Even if the Russian athletics federation is be barred Friday, there is still a chance Russian athletes will be able to compete at the Olympics. The head of the International Olympic Committee, Thomas Bach, has suggested that athletes with an “independently proven test record” should potentially be allowed to compete, regardless of the status of their national federation.
The IOC has scheduled a meeting for Tuesday to discuss the question of Russian athletes’ eligibility after the IAAF decision; many believe the meeting is intended to provide a window for Russia to still compete if its federation remain banned.
The idea of allowing clean athletes to perform at Rio has been cautiously supported by a number of other international sports bodies and some national federations. The head of U.K. sports, Ed Warner, told The Daily Telegraph that, in principle, he thought the idea was right, but they would have to “police it very hard,” meaning such athletes would have to be thoroughly tested.
Since the scandal, Russia has accepted an unusually intensive testing regime for its potential Olympic athletes: They now have to pass three to six tests within six months, conducted by foreign anti-doping agencies. The country has created a pool of about 200 athletes to be subjected to the tests and many of Russia’s top athletes have already received the three clean tests. But others are still waiting, athletes have told ABC News.
A ban on the federation today, though, would still likely provoke a furious reaction from Moscow. Throughout the scandal, the Kremlin has attacked the potential ban as a U.S.-backed plot, meant to punish Russia and undermine its authorities.
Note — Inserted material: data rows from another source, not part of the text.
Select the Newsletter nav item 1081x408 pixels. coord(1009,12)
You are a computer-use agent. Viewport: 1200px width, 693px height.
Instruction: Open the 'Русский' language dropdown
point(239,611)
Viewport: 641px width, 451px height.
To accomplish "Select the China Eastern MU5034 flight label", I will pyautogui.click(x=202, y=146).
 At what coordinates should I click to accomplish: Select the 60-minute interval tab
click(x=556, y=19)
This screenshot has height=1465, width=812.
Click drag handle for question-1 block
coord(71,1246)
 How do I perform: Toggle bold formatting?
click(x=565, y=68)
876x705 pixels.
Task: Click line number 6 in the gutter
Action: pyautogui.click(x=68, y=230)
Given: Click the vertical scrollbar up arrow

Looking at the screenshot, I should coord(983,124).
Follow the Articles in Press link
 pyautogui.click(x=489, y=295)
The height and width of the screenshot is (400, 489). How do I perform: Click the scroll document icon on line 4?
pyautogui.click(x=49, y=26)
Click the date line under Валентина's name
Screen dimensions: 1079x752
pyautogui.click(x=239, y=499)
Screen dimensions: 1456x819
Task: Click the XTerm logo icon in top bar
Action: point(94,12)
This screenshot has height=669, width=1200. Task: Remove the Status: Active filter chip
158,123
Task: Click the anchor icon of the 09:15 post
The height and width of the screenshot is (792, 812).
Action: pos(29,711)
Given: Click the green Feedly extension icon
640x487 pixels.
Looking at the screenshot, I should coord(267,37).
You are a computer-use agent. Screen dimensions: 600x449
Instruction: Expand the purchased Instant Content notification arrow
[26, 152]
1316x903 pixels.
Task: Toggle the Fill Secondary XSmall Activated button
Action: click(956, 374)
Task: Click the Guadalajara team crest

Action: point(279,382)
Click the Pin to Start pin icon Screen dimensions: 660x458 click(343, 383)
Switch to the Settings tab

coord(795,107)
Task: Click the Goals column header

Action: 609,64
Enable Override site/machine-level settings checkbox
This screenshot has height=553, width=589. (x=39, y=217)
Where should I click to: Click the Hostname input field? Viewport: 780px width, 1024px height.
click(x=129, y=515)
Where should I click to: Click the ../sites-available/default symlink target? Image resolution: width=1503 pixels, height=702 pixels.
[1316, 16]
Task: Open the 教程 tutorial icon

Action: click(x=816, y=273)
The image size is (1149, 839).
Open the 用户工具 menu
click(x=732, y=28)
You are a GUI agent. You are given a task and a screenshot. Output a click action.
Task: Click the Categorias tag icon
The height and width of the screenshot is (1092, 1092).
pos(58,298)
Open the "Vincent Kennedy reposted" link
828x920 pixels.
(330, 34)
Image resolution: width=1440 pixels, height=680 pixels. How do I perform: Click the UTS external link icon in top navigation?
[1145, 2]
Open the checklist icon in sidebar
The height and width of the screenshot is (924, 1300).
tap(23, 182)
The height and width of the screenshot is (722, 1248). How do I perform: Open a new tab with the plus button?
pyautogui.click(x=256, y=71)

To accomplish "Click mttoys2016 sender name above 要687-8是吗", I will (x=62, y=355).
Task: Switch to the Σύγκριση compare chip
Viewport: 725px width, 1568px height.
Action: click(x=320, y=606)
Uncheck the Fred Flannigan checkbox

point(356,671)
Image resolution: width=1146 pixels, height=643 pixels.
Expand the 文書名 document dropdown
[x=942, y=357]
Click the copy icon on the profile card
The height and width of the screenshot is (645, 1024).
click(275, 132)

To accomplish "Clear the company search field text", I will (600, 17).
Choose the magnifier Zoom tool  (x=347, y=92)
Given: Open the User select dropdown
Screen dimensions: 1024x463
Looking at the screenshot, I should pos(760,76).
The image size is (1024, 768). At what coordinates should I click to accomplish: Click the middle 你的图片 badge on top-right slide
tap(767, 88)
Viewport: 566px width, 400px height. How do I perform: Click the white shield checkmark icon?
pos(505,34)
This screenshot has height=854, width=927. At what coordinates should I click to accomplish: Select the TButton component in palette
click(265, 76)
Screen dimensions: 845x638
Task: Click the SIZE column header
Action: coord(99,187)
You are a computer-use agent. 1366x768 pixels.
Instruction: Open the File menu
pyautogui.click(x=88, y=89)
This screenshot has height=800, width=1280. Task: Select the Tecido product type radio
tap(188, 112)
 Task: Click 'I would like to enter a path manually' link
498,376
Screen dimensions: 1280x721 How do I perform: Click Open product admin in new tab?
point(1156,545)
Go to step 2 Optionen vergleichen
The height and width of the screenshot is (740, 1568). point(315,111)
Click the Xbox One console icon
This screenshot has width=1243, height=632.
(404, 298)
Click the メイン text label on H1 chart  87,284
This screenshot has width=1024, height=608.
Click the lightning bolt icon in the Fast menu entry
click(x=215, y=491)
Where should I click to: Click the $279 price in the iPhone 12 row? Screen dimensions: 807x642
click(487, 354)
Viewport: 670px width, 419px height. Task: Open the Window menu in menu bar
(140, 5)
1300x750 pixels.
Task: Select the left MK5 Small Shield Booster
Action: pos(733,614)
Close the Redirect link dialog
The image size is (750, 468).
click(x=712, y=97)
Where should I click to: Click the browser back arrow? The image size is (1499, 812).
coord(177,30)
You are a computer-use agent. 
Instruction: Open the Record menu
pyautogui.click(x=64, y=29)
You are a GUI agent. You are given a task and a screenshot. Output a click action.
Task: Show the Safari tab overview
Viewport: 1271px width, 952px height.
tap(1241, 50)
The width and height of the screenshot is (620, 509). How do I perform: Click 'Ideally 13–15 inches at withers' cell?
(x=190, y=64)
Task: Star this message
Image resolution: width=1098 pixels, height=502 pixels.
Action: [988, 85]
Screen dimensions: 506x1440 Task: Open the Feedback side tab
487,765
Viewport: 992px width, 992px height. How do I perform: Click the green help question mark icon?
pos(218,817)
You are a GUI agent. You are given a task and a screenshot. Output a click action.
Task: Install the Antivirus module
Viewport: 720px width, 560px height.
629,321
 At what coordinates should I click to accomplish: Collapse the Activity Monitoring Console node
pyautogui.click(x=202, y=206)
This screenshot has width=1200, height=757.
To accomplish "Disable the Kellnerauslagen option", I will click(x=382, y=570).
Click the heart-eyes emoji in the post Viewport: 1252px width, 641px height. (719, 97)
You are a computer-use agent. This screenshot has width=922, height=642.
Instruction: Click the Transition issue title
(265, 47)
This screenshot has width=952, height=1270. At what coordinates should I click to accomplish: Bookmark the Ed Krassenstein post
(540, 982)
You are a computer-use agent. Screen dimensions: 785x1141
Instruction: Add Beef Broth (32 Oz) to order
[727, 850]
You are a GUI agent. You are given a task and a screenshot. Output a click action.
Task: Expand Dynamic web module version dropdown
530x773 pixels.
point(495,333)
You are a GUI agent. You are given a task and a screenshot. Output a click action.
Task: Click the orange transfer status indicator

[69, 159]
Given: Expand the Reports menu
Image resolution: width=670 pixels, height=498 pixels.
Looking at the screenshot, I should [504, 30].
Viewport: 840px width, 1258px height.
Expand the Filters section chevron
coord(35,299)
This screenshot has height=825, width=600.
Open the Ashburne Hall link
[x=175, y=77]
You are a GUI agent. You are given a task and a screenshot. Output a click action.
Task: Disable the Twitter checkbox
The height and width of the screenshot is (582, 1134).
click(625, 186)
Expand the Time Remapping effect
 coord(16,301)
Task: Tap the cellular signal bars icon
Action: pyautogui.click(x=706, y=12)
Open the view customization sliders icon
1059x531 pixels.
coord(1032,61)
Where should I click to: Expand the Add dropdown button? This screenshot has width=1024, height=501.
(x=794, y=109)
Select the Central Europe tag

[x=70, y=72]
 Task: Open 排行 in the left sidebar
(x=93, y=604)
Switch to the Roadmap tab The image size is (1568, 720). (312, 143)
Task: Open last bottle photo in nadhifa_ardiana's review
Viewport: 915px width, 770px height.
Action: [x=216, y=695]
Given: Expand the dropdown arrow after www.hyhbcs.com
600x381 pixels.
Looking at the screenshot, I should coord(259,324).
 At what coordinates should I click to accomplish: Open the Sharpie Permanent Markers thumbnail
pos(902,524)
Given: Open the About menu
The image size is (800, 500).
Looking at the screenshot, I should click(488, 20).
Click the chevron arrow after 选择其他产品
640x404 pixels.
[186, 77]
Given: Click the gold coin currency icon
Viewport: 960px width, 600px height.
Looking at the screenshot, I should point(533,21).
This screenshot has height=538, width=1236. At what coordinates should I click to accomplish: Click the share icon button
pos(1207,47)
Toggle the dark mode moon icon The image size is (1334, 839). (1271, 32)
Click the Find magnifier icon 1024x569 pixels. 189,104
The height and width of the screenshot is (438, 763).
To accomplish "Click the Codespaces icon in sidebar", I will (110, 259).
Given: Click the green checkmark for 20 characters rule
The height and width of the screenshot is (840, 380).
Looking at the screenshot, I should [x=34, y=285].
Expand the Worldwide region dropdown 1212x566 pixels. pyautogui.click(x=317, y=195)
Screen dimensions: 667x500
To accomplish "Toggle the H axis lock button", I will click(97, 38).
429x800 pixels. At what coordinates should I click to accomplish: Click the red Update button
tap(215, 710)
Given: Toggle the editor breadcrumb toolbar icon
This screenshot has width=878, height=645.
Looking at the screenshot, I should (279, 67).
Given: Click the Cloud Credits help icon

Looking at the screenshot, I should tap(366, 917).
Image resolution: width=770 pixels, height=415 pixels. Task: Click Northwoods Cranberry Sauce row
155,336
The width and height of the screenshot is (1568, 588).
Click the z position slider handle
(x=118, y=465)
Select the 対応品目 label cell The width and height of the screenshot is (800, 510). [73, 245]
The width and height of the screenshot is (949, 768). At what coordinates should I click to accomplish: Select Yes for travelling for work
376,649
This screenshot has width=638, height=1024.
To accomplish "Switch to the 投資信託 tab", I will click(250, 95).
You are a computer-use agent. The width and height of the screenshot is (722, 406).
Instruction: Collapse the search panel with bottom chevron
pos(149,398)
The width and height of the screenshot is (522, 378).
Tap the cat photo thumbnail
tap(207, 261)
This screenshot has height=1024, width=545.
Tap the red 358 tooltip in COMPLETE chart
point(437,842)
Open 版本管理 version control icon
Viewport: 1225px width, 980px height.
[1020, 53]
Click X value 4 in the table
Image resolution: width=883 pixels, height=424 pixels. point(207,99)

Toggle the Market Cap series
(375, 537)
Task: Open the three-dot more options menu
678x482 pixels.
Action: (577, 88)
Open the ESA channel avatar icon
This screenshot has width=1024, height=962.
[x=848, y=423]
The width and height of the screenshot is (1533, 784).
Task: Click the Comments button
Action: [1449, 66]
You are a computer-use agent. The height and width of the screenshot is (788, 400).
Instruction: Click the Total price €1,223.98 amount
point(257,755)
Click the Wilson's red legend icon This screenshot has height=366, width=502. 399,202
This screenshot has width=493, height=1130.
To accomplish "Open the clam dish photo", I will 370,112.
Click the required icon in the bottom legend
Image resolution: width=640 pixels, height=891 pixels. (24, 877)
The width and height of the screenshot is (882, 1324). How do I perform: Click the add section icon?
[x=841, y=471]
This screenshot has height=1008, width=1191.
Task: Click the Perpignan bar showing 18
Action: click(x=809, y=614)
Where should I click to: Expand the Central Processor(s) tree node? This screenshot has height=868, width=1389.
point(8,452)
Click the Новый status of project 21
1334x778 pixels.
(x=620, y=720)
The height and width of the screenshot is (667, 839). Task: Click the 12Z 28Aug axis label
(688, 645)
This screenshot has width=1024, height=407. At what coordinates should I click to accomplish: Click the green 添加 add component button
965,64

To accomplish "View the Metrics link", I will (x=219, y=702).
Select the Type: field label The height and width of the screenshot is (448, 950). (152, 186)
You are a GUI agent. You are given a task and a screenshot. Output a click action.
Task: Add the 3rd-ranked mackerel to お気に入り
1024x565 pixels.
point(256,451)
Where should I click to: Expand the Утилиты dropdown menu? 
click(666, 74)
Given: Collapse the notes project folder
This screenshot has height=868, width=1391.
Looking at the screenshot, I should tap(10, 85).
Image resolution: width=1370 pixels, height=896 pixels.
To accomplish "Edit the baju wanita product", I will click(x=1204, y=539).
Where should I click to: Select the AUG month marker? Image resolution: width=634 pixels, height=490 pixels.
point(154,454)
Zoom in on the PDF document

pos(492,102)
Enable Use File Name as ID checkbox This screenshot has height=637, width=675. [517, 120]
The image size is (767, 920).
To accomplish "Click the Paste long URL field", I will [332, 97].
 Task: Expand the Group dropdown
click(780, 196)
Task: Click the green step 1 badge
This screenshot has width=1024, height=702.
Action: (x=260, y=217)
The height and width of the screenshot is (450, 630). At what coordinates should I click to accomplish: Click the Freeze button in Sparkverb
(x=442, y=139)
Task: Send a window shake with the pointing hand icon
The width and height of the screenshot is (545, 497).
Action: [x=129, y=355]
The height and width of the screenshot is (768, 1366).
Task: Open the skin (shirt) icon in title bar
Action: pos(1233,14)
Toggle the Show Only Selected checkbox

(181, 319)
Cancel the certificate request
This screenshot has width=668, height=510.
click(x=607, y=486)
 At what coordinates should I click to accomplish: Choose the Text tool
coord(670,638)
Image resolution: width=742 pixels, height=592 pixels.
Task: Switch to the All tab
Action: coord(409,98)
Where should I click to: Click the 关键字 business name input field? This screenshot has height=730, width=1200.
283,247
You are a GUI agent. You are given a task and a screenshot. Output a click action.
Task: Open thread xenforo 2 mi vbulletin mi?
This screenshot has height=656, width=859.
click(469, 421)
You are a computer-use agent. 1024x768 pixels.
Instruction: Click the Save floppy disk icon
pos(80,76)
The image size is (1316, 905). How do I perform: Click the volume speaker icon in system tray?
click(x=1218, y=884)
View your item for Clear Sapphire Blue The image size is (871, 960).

It’s a sentiment shared by many Russian sports officials, athletes and coaches, who say they believe Russia has been unfairly portrayed and that its problem with doping is no worse than any other country.
Sports are a key part of President Vladimir Putin’s rule in Russia, who has made it a measure of the country’s national greatness. Analysts say that stripping Russia of the Olympics would force the Kremlin to again ratchet up anti-Western feeling and respond aggressively.
“I am literally scared of what they might do,” Maksim Trudolyubov, a columnist at respected Russian business paper Vedomosti, said. “Not tomorrow. But it’s building up. It’s building up this crazy feeling of being cornered.”